Please repeat the records, word for word and without gaps.

● ● ● ● ●

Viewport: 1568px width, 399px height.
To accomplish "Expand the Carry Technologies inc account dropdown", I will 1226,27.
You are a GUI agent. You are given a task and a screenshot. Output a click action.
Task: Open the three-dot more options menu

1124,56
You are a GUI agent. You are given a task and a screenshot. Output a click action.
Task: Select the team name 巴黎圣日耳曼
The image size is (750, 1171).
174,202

● ● ● ● ●

*Finished exercise*
Viewport: 1568px width, 399px height.
To accomplish "Expand the Carry Technologies inc account dropdown", I will 1226,27.
You are a GUI agent. You are given a task and a screenshot. Output a click action.
Task: Open the three-dot more options menu

1124,56
You are a GUI agent. You are given a task and a screenshot. Output a click action.
Task: Select the team name 巴黎圣日耳曼
The image size is (750, 1171).
174,202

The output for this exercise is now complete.